There is a delightful walk to the beach at Robin Hood’s Bay which most Coast to Coasters miss in their eagerness to dip their boots in the North Sea. On reaching the turning circle, beyond which only authorized vehicles are permitted, continue downhill and turn left along the first alleyway beyond the first cafe. Just continue through a series of enchanting alleyways and narrow passages and, sooner or later, you will arrive at the beach.
2 MAJOR ALTERATIONS TO AW’S ROUTE
Ravenglass to Rosthwaite (Explorer OL6 & 0L4)
This route, via Eskdale to Boot and over Burnmoor to Wasdale Head, Styhead and Seathwaite is, in my view, a far more attractive itinerary than commencing the walk at St Bees.
From the station on the Ravenglass to Eskdale miniature railway (NY 0860/9650, cross the bridge over the standard-gauge line and walk to the beach (NY 0850/9615). Then head E and SSE to the Roman Bath House (NY 0885/9590) and Newtown (NY 0930/9560). Turn NE via Muncaster Castle to the A595 (NY 1032/9660) where you should turn left and follow the pavement to Fell Lane (NY 1003/9680) which runs NE. At NY 1105/9803, leave the main path and follow a path, not shown on the map, to the trig point and splendid viewpoint on Hooker Crag (NY 1120/9830). Continue NE on path to join the main route at NY 1210/9880 from where there is a good path to the station at Eskdale Green. Turn right at the road and walk past the George IV pub to cross Forge Bridge at NY 1493/1950. Turn NE and follow the river Esk along a bridleway to the stepping stones opposite the chapel at NY 1760/0025. If the river is in spate, continue to the footbridge at NY 1805/0017 and walk along the opposite bank back to the chapel. Head N to Boot (NY 1760/0115) and Burnmoor Tarn (NY 1769/0460) to Wasdale Head (NY 187/088).
There are two routes over Styhead Pass (NY 2187/0949).The first is the obvious route that appears to run in a straight line to the summit of the pass and the second is the more interesting route that leaves the main path at NY 2020/0929 and crosses the Lingmell Beck, via some stepping stones, at NY 2123/0917. Descend from the pass to Stockley Bridge (NY 2345/1090) and Seathwaite (NY 2350/1215), then take the path (the Allerdale Ramble) that runs NE from the farm. Cross the B5289 at NY 2508/1369 to reach Folly Bridge (NY 2505/1385) and walk NE into Rosthwaite (NY 2565/1470).

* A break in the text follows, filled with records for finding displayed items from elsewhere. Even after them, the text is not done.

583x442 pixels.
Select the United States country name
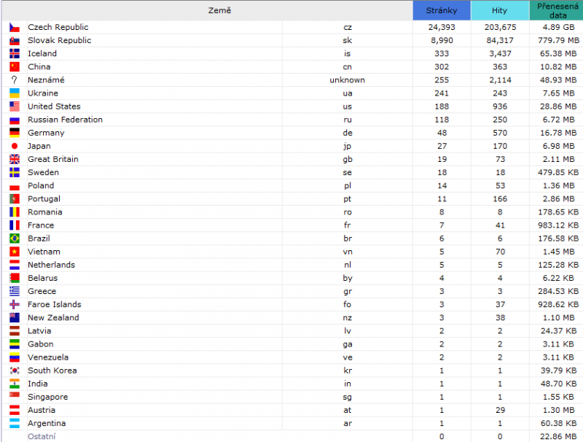coord(54,106)
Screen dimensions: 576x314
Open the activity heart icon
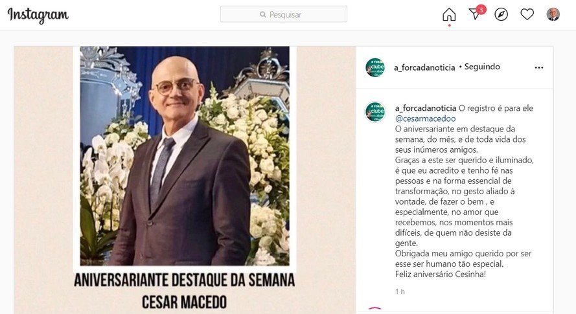click(527, 14)
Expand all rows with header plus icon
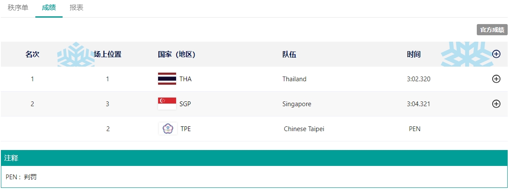 (496, 54)
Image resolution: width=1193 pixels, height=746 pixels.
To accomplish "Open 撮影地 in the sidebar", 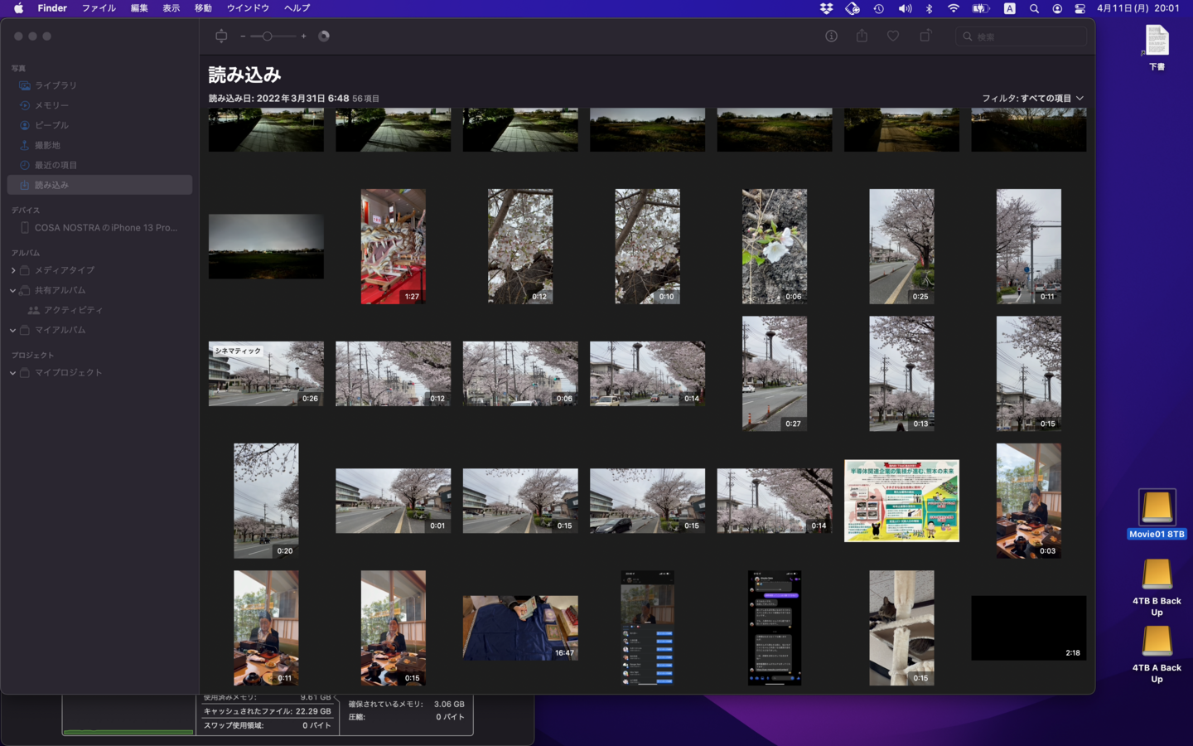I will [x=47, y=145].
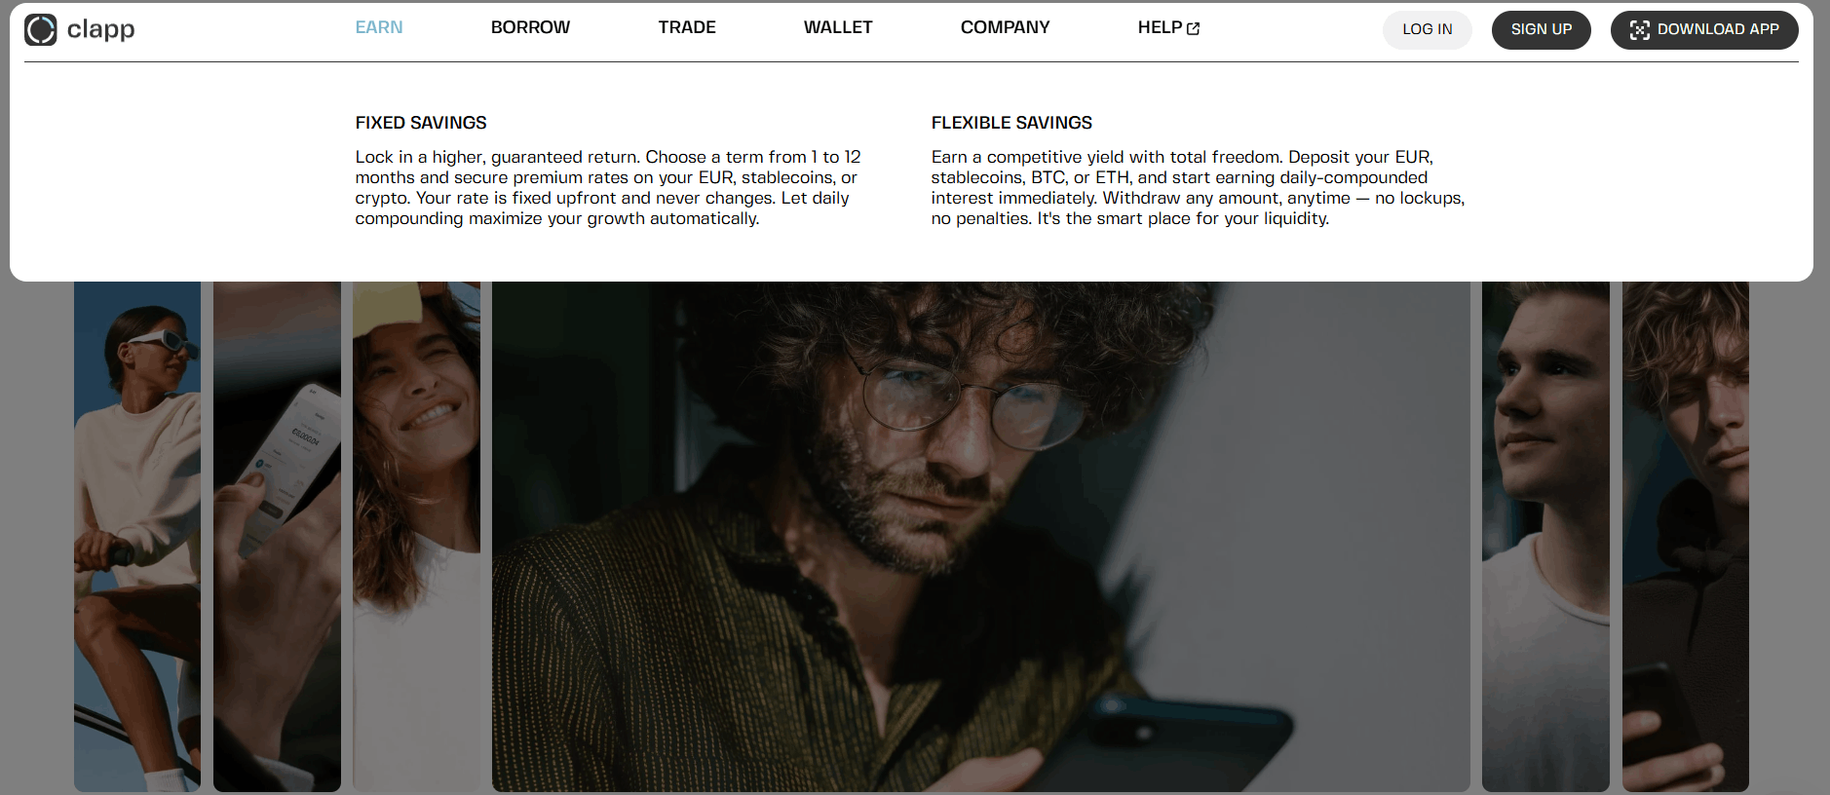The image size is (1830, 795).
Task: Open the EARN menu item
Action: pyautogui.click(x=379, y=27)
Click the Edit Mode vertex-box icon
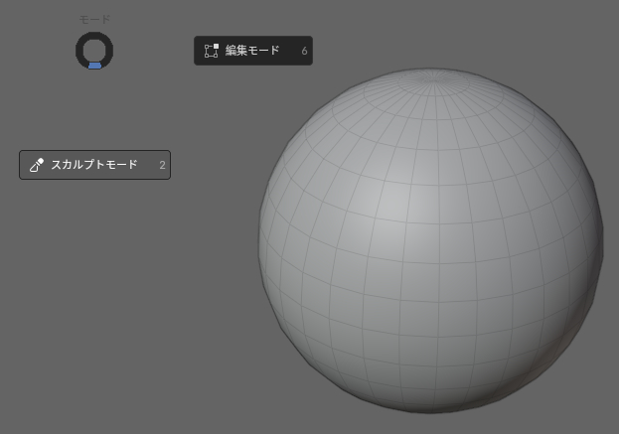 [x=211, y=51]
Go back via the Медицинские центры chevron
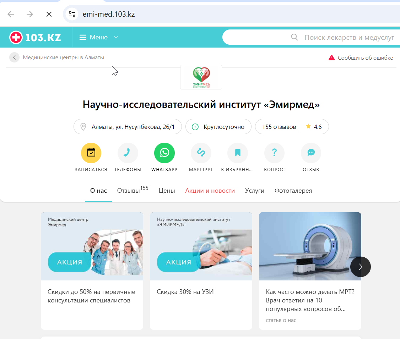Viewport: 400px width, 339px height. (x=14, y=58)
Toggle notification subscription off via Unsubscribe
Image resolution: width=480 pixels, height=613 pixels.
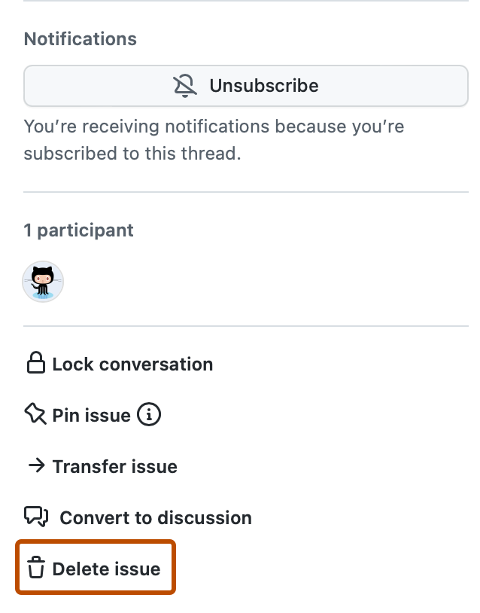[245, 85]
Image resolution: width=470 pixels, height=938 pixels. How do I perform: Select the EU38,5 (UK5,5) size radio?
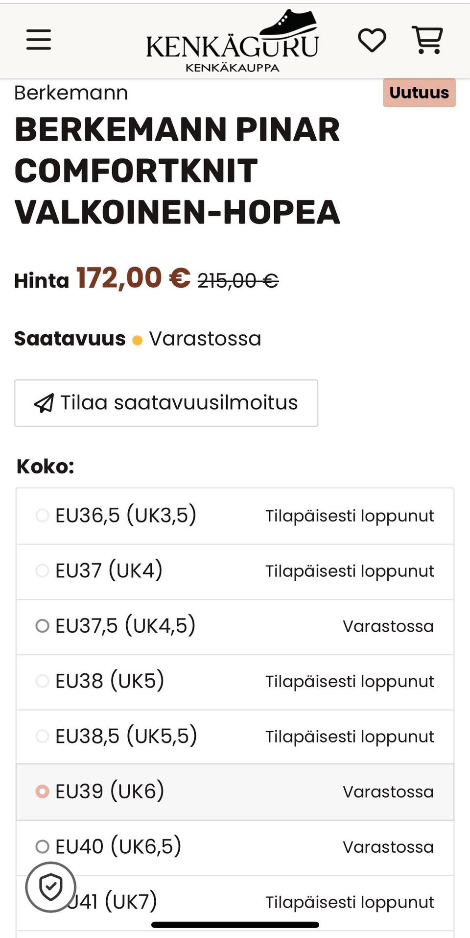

Keld to Reeth (Explorer OL 30)
AW’s route is fascinating if you are interested in industrial archaeology, but it is not beautiful. If you prefer to take a more scenic route through Swaledale, I recommend the following itinerary.
Leave AW’s route at NY 9045/008) and follow the track that keeps on the N side of the river Swale. The path, sometimes through traditional hay meadows, runs through Ivelet (SD 9360/9796) and Gunnerside (SD 9518/9817) and at SD 9666/9760 is forced onto the road for 300 metres. There is another short section of road walking at SD 9960/9855 before the path crosses fields again at SE 0001/9849 and makes for Healaugh, pronounced ‘heelaw’, (SE 0164/9896) and Reeth (SE 0397/9911).